More on enforced disappearances
Enforced disappearances are a relatively unknown and complex human rights violation. Internationally, a lot has happened in recent years. There are many organisations working on enforced disappearances. Linking Solidarity, the team of Aim for human rights that specialises in the subject, can provide more information on request.
Definition
Over the years the definition of enforced or involuntary disappearance has evolved through a number of variations within the sphere of human rights and international law. The legal definition is of great significance in determining the liability of the state in enforced disappearance or in the legal prosecution of individual perpetrators. In the past, enforced disappearances were usually treated as a violation of multiple rights (the right of freedom, the right to life, the right to bodily integrity, the right of safety, the right to a fair trial). Now, however, the international community considers disappearance as a specific violation of human rights. The prevailing consensus currently defines disappearance as including at least, the following aspects:
- there must be evidence of some form of deprivation of liberty;
- this deprivation of liberty is denied and therefore;
- the disappeared person lacks legal protection of any kind.
How does it work?
One day an unfamiliar car stops before your home. Armed men push their way inside and force your child, husband or brother to leave with them. From that moment on you hear nothing more of them. You go to the police, prisons, hospitals and even mortuaries to search for them. The authorities maintain they know nothing and provide no help in the search for your loved one.
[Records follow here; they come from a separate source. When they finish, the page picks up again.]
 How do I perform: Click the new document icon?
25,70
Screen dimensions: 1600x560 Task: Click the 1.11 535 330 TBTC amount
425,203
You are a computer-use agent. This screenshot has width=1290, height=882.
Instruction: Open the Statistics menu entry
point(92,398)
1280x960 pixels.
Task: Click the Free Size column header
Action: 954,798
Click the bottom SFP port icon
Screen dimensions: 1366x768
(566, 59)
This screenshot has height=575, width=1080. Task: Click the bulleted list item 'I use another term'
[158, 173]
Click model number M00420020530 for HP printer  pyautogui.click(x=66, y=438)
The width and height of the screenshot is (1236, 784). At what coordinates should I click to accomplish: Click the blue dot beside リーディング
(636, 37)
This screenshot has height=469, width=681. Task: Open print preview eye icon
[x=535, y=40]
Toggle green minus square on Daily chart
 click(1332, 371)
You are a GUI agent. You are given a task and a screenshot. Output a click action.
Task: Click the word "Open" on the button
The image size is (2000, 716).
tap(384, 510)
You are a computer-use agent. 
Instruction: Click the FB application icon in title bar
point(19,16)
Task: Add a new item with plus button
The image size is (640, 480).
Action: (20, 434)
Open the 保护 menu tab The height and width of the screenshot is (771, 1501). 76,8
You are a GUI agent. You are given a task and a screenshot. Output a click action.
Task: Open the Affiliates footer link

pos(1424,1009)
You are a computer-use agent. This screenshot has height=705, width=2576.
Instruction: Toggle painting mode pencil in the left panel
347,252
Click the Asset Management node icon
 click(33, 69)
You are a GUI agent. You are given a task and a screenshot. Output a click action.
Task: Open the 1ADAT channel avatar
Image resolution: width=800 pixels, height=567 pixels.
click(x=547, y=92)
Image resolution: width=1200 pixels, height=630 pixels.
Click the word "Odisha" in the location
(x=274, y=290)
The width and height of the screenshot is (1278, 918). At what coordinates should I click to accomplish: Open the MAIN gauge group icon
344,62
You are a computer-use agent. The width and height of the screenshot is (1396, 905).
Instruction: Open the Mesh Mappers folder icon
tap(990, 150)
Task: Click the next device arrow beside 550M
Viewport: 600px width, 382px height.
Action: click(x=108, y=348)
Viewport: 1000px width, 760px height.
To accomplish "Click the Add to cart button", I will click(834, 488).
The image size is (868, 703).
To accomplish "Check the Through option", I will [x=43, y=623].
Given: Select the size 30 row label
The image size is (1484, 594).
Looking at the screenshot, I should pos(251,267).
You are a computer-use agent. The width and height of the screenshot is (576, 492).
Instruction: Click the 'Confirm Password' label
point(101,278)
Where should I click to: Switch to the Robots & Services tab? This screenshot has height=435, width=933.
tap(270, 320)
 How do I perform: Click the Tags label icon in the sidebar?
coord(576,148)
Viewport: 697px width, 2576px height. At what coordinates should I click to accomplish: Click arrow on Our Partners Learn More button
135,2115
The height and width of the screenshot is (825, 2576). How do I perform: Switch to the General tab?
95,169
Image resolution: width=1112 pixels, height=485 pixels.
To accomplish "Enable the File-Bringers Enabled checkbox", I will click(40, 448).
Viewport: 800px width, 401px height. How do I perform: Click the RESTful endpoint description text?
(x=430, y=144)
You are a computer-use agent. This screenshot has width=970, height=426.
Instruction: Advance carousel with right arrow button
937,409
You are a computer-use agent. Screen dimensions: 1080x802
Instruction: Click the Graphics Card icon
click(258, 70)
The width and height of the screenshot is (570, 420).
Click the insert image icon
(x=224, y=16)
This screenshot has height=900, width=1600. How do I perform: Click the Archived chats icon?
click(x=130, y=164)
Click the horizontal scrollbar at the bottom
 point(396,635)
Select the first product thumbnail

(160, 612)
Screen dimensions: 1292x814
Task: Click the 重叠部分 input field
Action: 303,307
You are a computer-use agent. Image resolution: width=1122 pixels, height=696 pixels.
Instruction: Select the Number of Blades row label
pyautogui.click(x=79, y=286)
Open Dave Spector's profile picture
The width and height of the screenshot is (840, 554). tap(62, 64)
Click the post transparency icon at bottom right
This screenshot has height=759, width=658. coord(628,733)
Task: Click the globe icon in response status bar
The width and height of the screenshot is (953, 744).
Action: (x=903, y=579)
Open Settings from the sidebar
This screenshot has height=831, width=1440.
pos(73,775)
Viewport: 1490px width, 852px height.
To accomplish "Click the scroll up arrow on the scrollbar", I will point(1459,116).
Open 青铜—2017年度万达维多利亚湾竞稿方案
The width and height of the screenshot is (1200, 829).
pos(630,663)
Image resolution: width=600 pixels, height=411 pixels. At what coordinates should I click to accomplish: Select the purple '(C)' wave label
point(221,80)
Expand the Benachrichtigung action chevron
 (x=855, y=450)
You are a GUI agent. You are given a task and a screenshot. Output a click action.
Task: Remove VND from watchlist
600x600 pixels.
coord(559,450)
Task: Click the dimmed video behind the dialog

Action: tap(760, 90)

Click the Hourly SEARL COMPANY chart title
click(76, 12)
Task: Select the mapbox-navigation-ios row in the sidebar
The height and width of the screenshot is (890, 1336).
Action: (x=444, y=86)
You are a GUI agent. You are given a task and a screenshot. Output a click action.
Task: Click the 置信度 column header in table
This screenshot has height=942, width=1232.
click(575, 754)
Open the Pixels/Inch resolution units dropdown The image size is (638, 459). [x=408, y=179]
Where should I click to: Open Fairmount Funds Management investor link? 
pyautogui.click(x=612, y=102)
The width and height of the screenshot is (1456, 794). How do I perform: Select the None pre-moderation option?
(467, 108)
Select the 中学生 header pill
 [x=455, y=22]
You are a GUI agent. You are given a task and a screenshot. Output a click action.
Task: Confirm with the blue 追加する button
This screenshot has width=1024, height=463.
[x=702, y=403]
How does it affect people?
Unfortunately, this kind of situation still occurs far too often, and it results in double suffering. The direct victims are at risk of undergoing torture; they are deprived of all rights and means for protection and fear for their lives every day. They are aware of the fact that no one knows of their whereabouts, which eliminates the opportunity of receiving any help from the outside world. Meanwhile, friends and relatives are forced to live with the uncertainty about the fate of the disappeared. Everyday they are tossed back and forth between feelings of hope and despair. The disappearance creates a vacuum with no chance of peace, leaving no possibility for the relative to mourn, or find any kind of peace or closure. This painful existence is the destiny of hundreds of thousands of relatives of disappeared persons.
Non-governemental responses to disappearances
In many countries where disappearances occur relatives have organized themselves as to provide support to each other in the struggle for truth and justice. Nearly everyone is familiar with examples of such organizations, like the mothers and grandmothers of the Plaza de Mayo in Argentina.
Many of these associations have also been organized on the regional level. The Latin American Federation of Associations of Relatives of Detained Disappeared (FEDEFAM) was established in 1981 and the Asian Federation Against Involuntary Disappearances (AFAD) in 1998.
The most recent development is the creation of a Euro Mediterranean Federation against Enforced Disappearances (FEDEM) currently being established by several family organisations in countries around the Mediterranean Sea. Unfortunately there are many other places in the world, where cooperation between relatives' organisations is lacking and where they are in great need of knowledge and resources. The best way to assist relatives and NGOs in these regions is through facilitating an exchange of strategies and information with other organizations which have more experience with disappearances. This is one of the objectives of Aim for human rights. Read more
International legal protection against disappearances
As soon as disappearances began to occur on a large scale, the necessity to improve international protection against disappearances became apparent.
Families and NGOs have been making constant efforts in this direction, which has led to a series of developments in international law within the United Nations and other international forums.
Since the 1980s human rights activists and advocates in Europe and Latin America have been campaigning for a treaty for protection against disappearances.